Greeks, Athenians, Persians, and Spartans fought over the city early on. Even the Gauls attacked Byzantium in the third century B. C. In 202 B. C. Byzantium, besieged by Macedonians, asked Rome for protection. By 73 B. C. the city had become part of a Roman province. In A. D. 196, Byzantium found itself on the wrong side of an internal Roman power struggle and paid dearly. Roman emperor Septimus Severus (146–211; r. 193–211) massacred its residents and destroyed most of the city. He rebuilt Byzantium, which continued to prosper despite serious attacks, civil wars, and rebellions that broke out in the Roman Empire over many decades.

During the reign of Byzantine emperor Justinian (527–565), more than 500,000 people lived in Constantinople. Justinian oversaw the construction of some of the city's most spectacular buildings, including the Haghia Sophia.
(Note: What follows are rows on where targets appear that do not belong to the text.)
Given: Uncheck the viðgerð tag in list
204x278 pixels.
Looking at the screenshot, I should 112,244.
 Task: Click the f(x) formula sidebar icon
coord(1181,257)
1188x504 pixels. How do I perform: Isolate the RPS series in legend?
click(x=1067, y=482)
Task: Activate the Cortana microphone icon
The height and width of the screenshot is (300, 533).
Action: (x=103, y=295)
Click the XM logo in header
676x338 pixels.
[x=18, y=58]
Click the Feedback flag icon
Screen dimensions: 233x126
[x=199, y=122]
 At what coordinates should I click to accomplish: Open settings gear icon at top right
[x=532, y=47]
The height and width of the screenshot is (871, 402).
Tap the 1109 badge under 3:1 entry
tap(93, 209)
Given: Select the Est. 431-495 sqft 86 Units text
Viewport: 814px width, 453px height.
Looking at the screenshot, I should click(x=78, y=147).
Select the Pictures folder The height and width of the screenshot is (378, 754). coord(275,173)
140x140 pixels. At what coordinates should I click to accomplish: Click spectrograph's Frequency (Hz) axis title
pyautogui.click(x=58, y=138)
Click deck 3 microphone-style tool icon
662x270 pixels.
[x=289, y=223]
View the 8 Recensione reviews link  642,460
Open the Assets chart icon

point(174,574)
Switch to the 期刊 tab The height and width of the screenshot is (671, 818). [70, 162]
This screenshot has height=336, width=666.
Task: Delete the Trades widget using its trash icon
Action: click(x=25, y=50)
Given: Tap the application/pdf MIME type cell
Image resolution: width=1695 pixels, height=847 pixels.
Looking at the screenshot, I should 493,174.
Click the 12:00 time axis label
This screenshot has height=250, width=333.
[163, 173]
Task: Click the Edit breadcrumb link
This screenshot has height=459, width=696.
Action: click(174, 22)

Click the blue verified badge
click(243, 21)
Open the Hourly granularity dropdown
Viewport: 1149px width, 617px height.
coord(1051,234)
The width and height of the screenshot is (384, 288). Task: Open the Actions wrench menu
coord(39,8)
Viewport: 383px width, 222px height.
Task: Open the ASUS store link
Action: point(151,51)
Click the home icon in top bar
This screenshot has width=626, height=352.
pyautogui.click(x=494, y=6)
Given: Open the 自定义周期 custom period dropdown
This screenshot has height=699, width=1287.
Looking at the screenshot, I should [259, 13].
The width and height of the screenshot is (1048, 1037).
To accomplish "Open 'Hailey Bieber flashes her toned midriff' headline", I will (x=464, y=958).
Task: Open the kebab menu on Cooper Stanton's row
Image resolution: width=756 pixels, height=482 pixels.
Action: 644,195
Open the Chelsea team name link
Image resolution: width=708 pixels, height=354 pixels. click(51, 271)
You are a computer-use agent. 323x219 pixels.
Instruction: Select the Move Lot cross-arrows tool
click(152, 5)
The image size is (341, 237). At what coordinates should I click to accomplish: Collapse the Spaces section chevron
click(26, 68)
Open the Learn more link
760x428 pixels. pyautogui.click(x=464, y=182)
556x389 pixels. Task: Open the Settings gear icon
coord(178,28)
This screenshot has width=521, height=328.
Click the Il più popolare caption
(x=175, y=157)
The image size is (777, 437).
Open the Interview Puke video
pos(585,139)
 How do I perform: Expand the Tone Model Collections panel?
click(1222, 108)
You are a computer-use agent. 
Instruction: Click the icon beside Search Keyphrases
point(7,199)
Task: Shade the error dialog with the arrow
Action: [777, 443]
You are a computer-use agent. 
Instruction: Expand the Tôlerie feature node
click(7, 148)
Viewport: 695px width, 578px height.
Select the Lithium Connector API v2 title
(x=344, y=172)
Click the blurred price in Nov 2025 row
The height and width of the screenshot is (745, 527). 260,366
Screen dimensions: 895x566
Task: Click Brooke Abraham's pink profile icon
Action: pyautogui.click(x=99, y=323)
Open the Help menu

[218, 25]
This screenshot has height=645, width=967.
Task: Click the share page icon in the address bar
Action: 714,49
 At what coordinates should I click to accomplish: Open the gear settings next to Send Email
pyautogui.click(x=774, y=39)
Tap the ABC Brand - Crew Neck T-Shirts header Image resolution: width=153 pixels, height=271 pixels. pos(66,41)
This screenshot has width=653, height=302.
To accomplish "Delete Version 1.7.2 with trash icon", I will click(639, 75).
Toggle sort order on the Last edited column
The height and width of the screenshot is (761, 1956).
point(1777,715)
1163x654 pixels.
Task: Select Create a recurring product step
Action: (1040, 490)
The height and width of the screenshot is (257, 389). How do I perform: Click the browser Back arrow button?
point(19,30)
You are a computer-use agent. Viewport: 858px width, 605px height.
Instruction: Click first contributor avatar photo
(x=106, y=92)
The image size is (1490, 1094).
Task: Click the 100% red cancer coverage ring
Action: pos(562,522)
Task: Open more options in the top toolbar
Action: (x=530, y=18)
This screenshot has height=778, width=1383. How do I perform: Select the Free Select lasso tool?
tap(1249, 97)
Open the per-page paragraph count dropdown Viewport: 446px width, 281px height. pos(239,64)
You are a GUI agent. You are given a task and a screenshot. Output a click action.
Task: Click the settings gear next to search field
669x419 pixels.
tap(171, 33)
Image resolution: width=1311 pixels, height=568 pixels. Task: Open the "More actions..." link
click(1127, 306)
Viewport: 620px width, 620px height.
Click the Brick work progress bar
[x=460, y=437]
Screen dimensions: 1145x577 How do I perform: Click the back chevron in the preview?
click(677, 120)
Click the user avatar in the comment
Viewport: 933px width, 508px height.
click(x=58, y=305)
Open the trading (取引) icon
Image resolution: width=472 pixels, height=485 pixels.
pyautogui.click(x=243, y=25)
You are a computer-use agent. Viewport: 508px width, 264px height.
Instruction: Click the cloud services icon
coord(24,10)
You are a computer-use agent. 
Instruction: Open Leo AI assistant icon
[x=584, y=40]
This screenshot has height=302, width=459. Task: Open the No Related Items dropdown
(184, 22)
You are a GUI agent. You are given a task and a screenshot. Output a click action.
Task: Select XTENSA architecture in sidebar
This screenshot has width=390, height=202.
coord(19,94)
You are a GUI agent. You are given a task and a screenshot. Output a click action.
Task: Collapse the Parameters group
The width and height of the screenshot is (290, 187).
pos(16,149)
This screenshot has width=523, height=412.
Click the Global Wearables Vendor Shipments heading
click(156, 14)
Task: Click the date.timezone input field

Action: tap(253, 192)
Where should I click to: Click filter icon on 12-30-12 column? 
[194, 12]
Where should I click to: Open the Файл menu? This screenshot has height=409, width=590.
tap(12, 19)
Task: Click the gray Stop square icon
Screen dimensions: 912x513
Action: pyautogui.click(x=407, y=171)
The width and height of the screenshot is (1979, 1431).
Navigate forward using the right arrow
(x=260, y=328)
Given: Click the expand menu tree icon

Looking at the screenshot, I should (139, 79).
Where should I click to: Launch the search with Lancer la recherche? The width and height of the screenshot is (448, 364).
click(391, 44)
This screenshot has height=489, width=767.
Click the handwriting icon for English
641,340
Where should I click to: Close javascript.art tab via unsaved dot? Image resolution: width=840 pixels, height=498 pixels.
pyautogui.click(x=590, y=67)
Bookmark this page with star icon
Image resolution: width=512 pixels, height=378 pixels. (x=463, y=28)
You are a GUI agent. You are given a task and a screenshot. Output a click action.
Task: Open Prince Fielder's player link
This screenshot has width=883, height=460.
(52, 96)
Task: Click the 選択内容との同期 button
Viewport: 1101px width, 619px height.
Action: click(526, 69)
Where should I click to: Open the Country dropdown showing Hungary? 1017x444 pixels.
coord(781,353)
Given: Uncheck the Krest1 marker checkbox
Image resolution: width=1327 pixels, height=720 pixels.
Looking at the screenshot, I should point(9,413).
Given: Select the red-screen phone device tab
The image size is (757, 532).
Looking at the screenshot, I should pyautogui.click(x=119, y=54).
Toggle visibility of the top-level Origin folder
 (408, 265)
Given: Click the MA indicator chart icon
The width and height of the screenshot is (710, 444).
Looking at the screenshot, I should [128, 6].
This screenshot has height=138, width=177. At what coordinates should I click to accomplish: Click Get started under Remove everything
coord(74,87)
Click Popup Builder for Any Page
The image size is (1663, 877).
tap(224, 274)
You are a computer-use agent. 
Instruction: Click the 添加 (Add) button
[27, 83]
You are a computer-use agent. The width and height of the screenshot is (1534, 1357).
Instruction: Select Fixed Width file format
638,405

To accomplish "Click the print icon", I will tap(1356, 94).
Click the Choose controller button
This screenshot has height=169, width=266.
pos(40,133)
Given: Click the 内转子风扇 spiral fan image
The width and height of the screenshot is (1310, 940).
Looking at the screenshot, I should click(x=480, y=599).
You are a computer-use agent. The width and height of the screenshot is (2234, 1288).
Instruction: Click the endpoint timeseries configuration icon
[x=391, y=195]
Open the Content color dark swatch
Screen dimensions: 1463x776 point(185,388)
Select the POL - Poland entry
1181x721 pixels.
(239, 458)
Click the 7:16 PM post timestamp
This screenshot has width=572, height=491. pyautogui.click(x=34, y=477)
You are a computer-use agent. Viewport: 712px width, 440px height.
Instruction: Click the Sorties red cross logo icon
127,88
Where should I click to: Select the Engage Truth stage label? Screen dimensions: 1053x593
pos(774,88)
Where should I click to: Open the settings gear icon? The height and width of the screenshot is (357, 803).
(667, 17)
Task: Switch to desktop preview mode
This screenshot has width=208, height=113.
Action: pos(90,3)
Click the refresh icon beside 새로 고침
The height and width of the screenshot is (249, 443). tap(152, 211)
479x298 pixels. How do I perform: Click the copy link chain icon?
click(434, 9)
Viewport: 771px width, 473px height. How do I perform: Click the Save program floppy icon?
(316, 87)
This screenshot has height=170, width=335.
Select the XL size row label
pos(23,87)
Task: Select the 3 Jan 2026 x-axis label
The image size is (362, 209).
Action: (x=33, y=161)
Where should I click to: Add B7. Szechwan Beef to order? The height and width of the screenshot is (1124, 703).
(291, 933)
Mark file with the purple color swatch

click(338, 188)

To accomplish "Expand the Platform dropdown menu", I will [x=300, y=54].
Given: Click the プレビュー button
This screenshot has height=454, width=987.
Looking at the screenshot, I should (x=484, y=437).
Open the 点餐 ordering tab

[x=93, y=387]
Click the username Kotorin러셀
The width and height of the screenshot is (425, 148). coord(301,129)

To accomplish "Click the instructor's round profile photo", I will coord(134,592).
Under his rule, the city reached its zenith.

The town was attacked by Sassanians and Avars in 7th century, by Bulgarians and Arabs in 8th century and by Russians and Bulgarians in 9th century which were unsuccessful. Crusaders attacked and captured the town in 1204 and held as capital by the Latin Empire till 1261.

Finally, on 29 May 1453 after an eight-week siege, Sultan Mehmet II "the Conqueror" captured Constantinople and declared it the new capital of the Ottoman Empire.

After the fall of Constantinople, Mehmet II immediately set out to regenerate the city, by then also known as Istanbul. He urged the return of those who had fled the city during the siege, and forcibly resettled Muslims, Jews, and Christians from other parts of Anatolia. The sultan invited people from all over Europe to his capital, creating a cosmopolitan society that persisted through much of the Ottoman period. Meanwhile, Mehmet II repaired the city's damaged infrastructure, began to build the Grand Bazaar and constructed Topkapı Palace which was the sultan's official residence.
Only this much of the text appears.